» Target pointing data
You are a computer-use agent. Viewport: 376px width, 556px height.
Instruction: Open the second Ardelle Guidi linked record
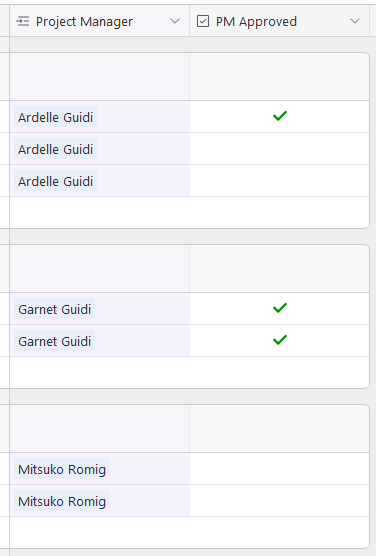pos(55,149)
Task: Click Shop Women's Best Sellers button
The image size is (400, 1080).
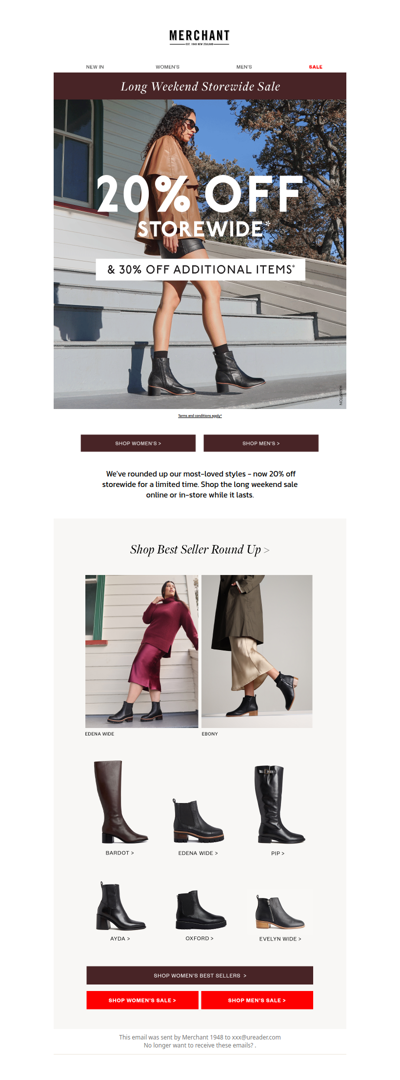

» To be done
Rewrite all of the records with "Click" replaced by "Tap" and everything else left unchanged. Leave out the pictures.

» Task output
You are a computer-use agent. Viewport: 376px width, 556px height.
Instruction: Open the second Ardelle Guidi linked record
pos(55,149)
Task: Tap Shop Women's Best Sellers button
The image size is (400, 1080).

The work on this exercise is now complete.